▶ **Task brief**:
Leaving the images aside, transcribe all the data below exactly.

▶ **Exercise input**:
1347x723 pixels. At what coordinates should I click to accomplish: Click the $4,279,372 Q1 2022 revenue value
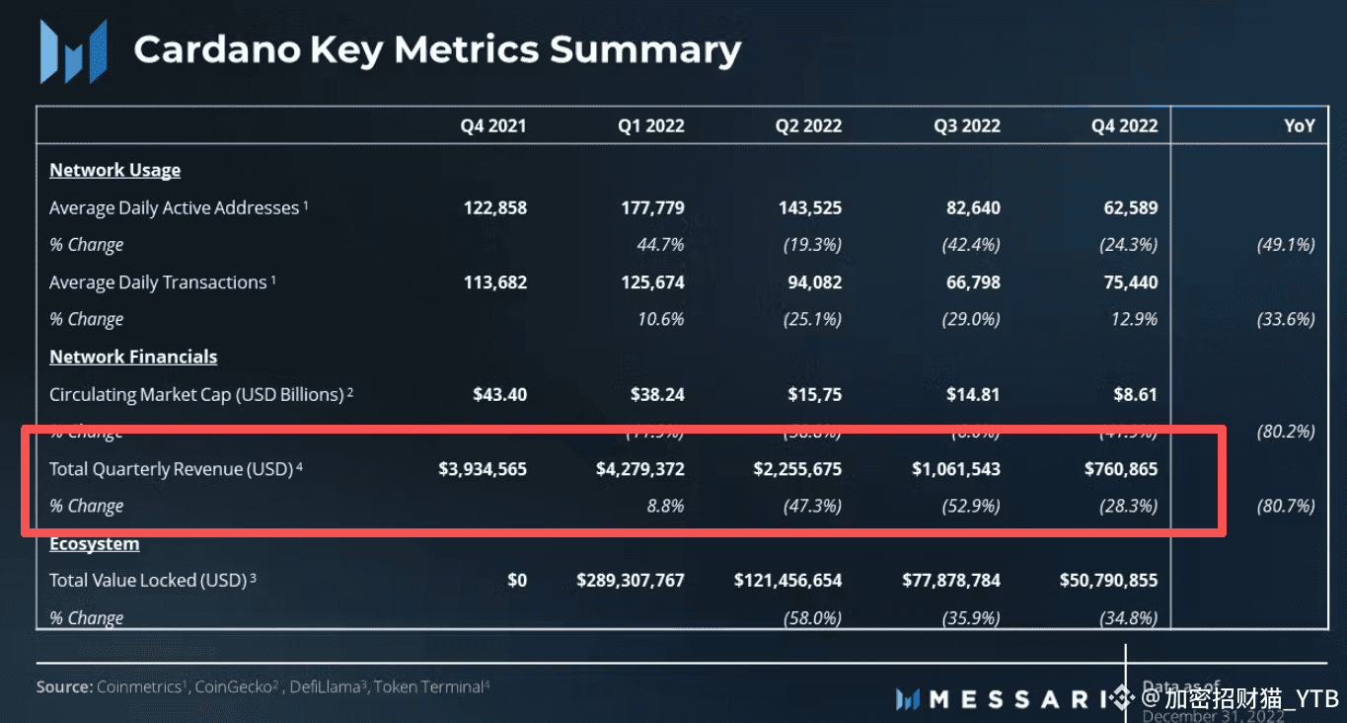coord(640,469)
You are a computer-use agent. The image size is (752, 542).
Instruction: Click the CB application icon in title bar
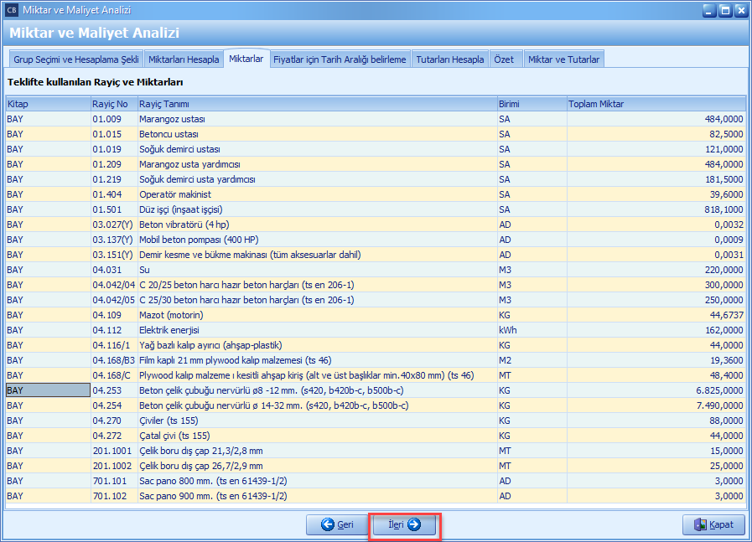tap(11, 10)
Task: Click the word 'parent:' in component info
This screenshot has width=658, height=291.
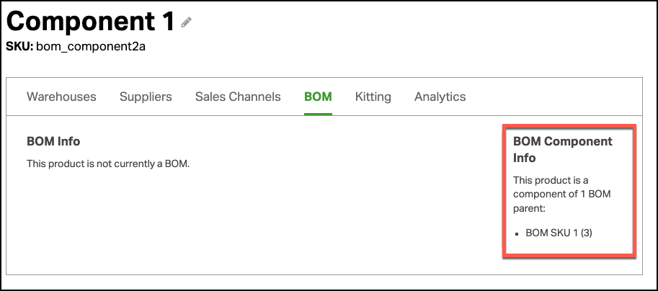Action: click(529, 208)
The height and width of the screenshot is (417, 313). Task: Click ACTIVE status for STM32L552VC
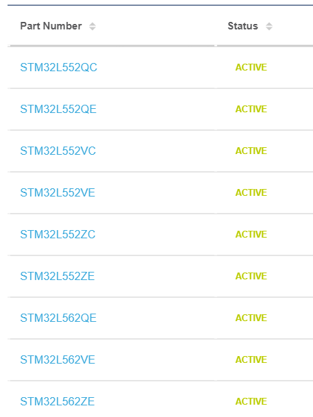251,151
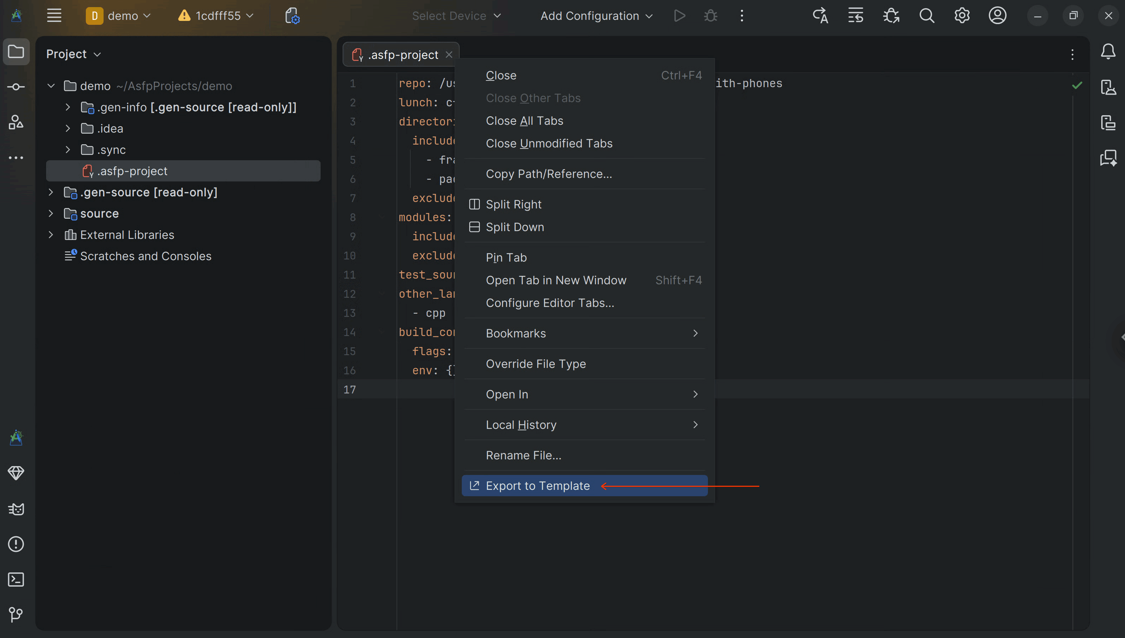
Task: Collapse the demo root folder
Action: (51, 86)
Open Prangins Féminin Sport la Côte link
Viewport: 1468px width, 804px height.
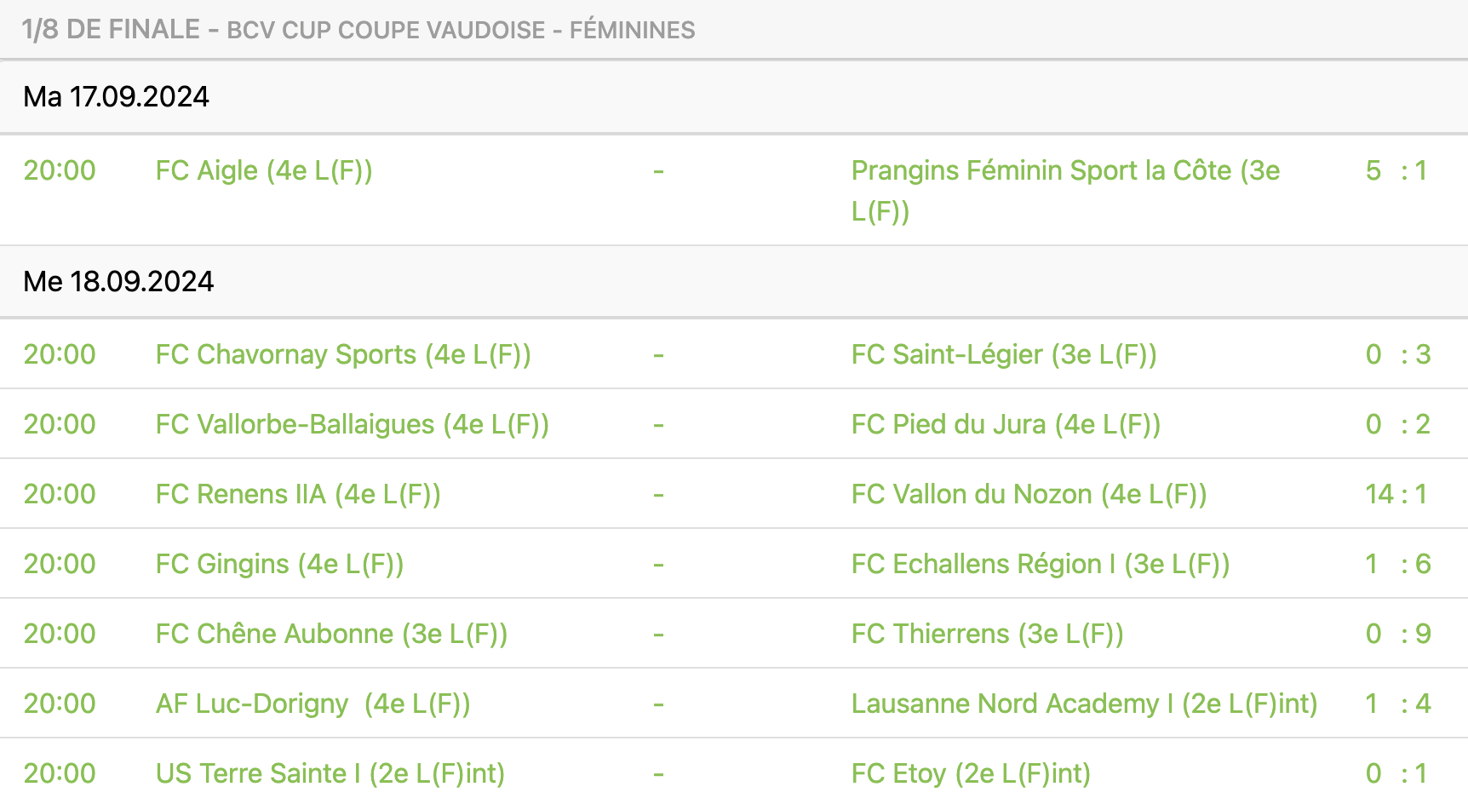(1066, 190)
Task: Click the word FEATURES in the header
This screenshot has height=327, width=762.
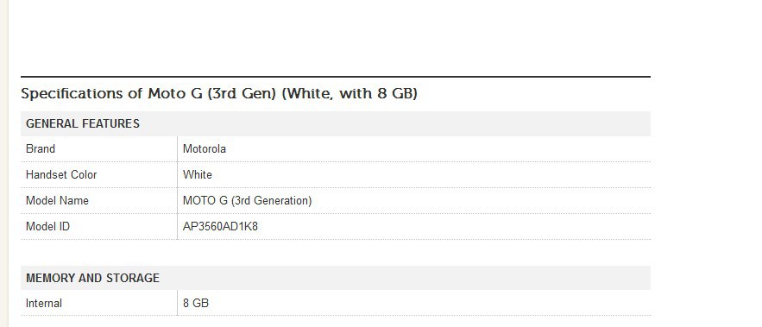Action: (x=110, y=123)
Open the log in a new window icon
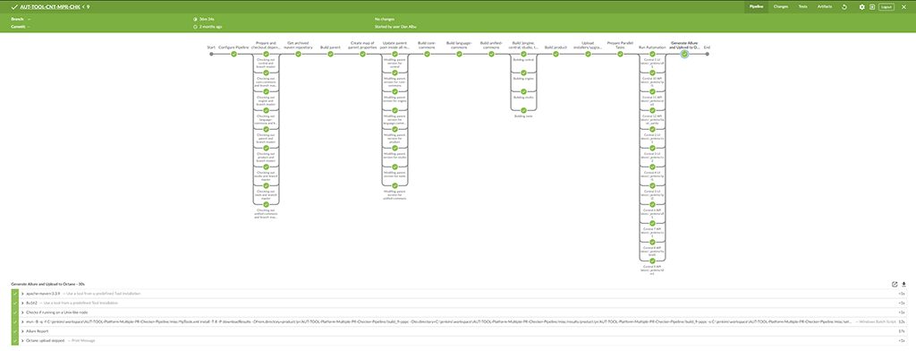This screenshot has height=351, width=916. (895, 285)
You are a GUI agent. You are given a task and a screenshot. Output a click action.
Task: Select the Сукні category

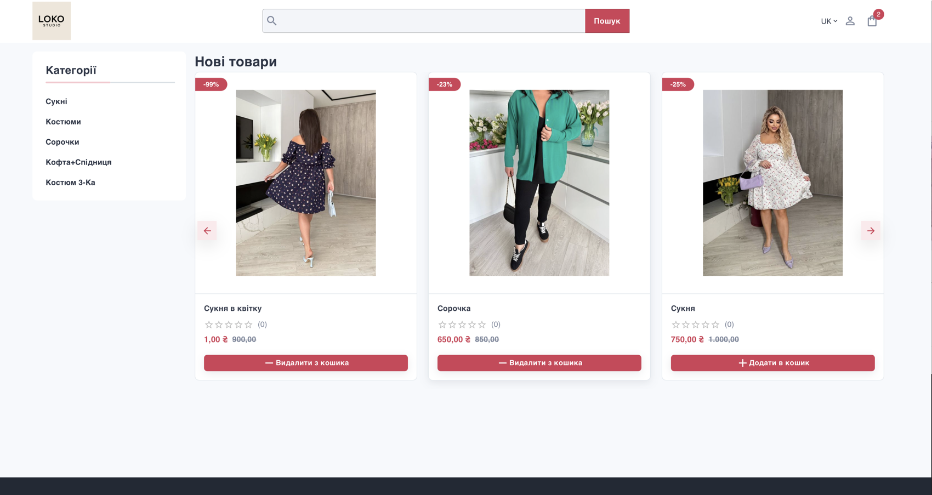(x=56, y=101)
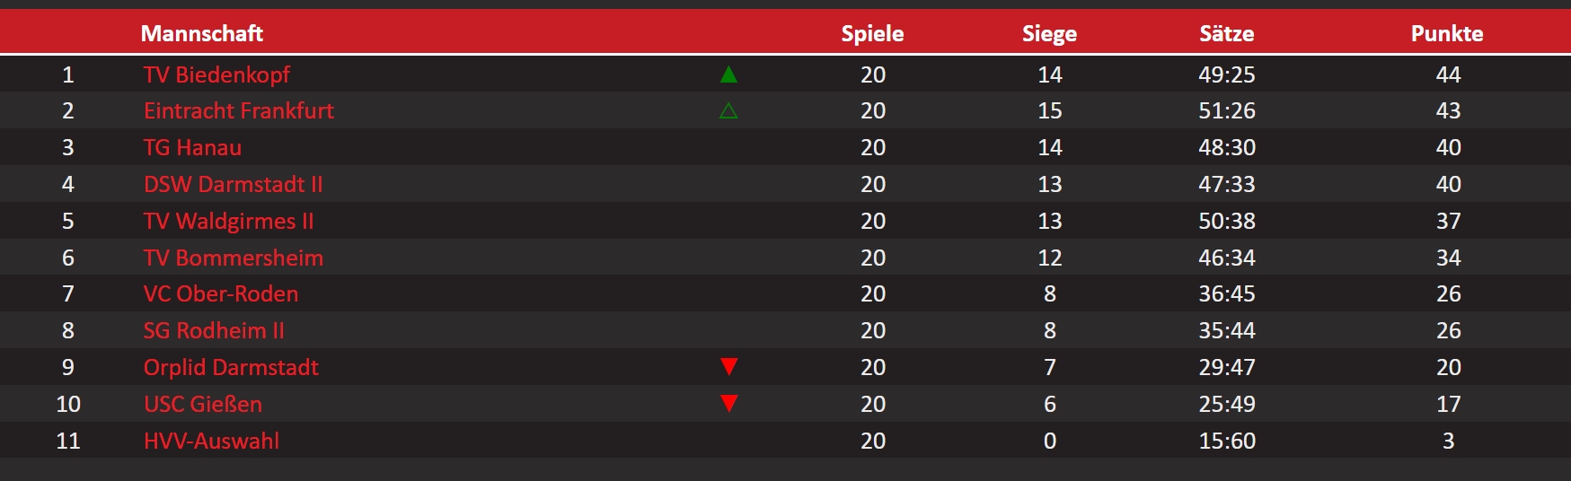Open the SG Rodheim II team link
The height and width of the screenshot is (481, 1571).
(214, 330)
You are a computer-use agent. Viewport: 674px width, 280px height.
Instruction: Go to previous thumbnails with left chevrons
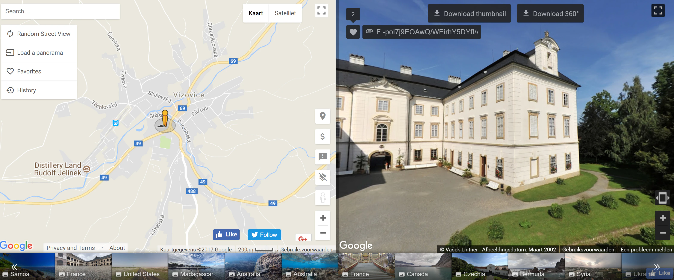coord(14,267)
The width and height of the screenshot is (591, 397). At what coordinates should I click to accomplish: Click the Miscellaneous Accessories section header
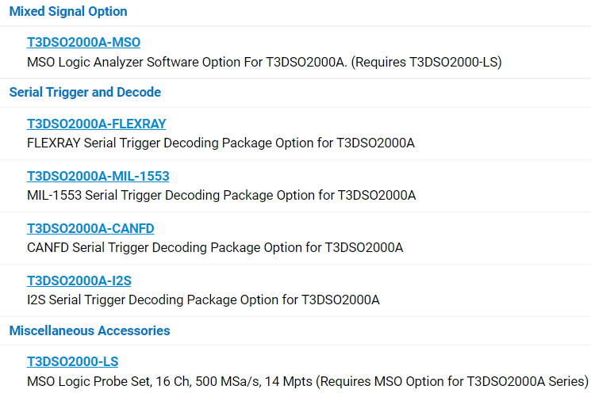(90, 330)
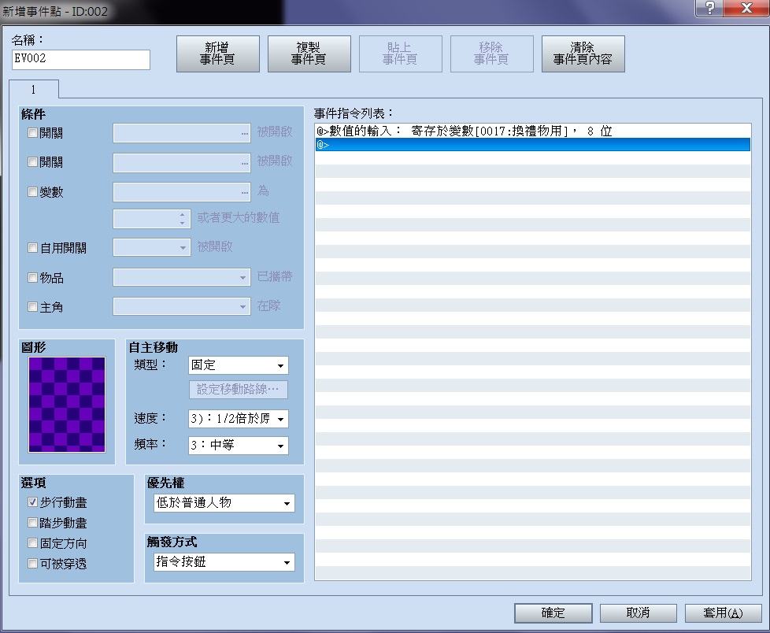Screen dimensions: 770x633
Task: Click the 複製事件頁 button
Action: click(x=309, y=54)
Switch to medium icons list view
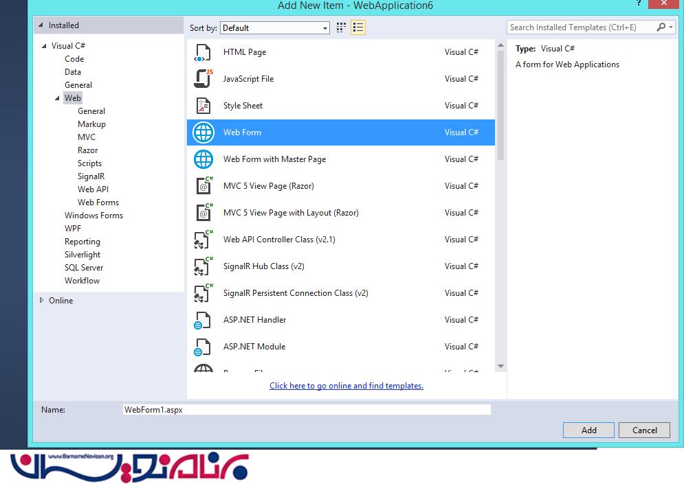This screenshot has height=484, width=684. [x=357, y=27]
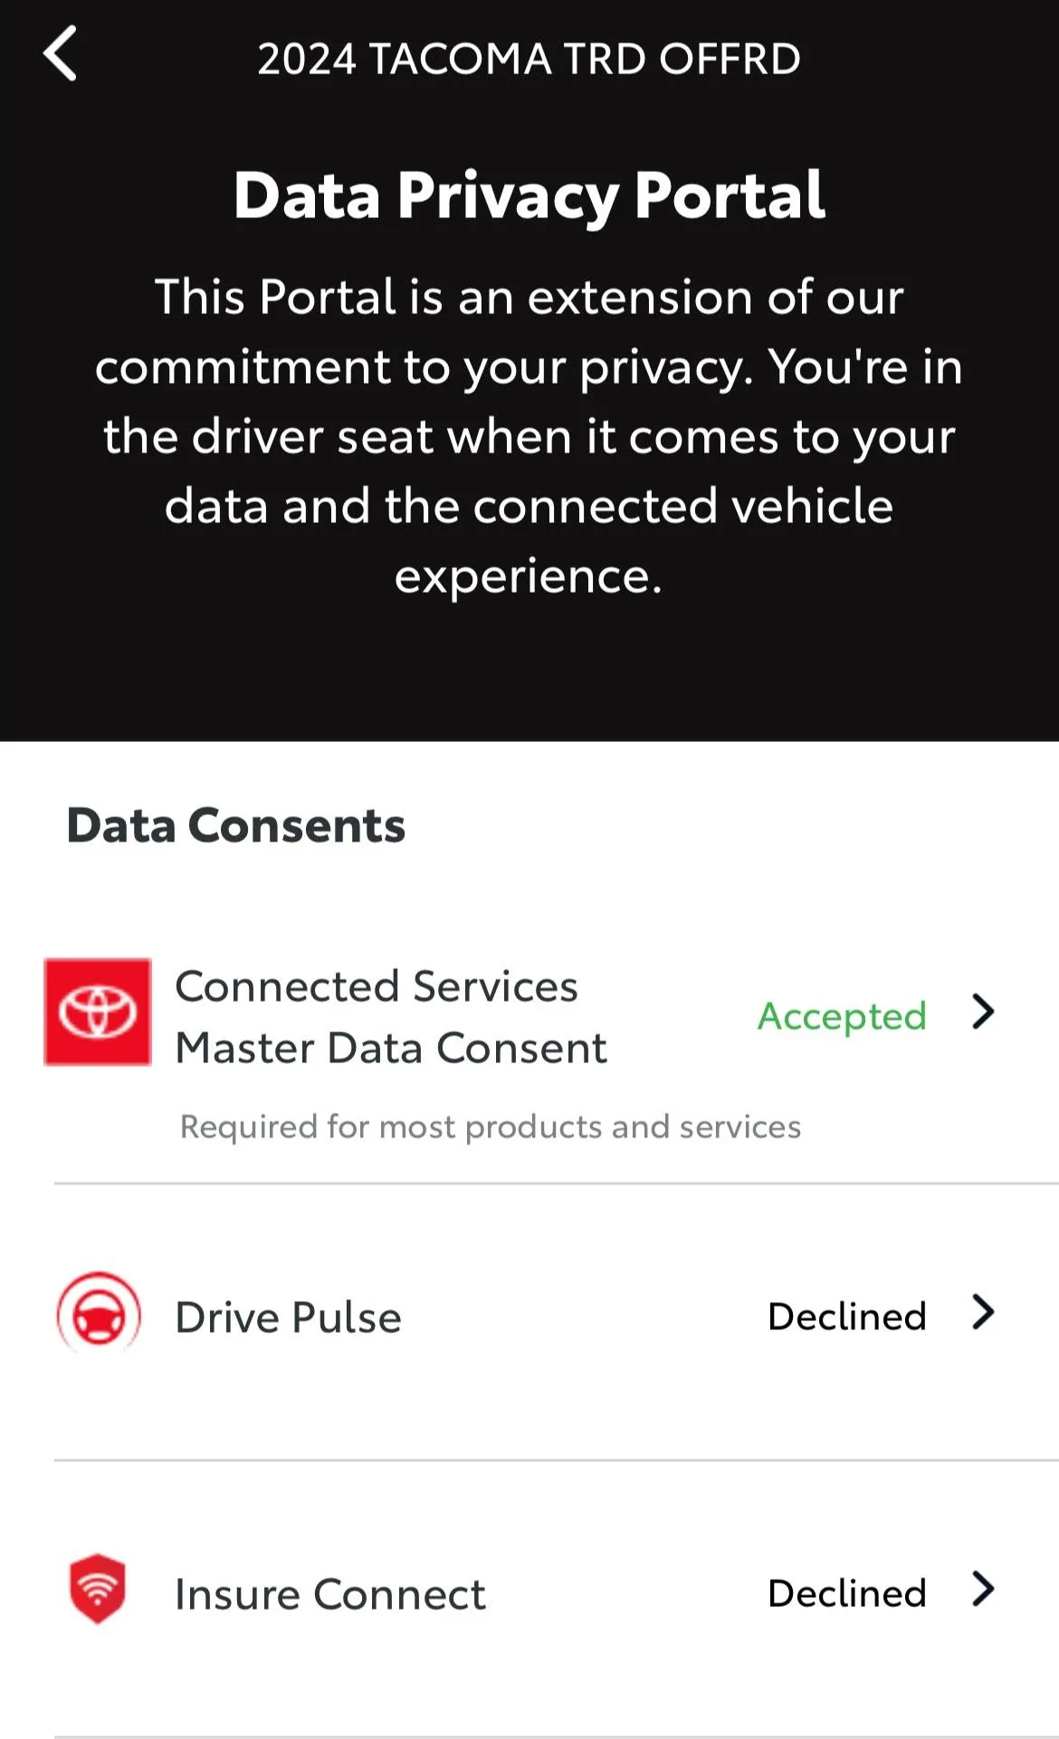Click the Data Privacy Portal heading

(x=529, y=195)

▶ **Solved problem**:
1347x723 pixels. At what coordinates should I click to accomplish: Click the $4,279,372 Q1 2022 revenue value
coord(640,469)
You are a computer-use agent. The image size is (752, 542).
Instruction: Click the CB application icon in title bar
tap(11, 10)
Task: Click the word 'parent:' in component info
This screenshot has width=658, height=291.
Action: click(529, 208)
The height and width of the screenshot is (417, 313). Task: Click ACTIVE status for STM32L552VC
251,151
Task: Collapse the demo root folder
Action: (51, 86)
Open Prangins Féminin Sport la Côte link
Viewport: 1468px width, 804px height.
(1066, 190)
Task: Click the word FEATURES in the header
This screenshot has height=327, width=762.
Action: (x=110, y=123)
Open the log in a new window icon
This screenshot has height=351, width=916. (895, 285)
You are a GUI agent. You are given a task and a screenshot. Output a click action.
Task: Select the Сукні category

(x=56, y=101)
Open the SG Rodheim II team link
The height and width of the screenshot is (481, 1571).
(214, 330)
You are a computer-use agent. Viewport: 674px width, 280px height.
Instruction: Go to previous thumbnails with left chevrons
coord(14,267)
The width and height of the screenshot is (591, 397). At what coordinates should I click to accomplish: Click the Miscellaneous Accessories section header
(90, 330)
Screen dimensions: 770x633
Task: Click the 複製事件頁 button
Action: click(x=309, y=54)
Switch to medium icons list view
This screenshot has height=484, width=684. [x=357, y=27]
Click the Data Privacy Portal heading

(x=529, y=195)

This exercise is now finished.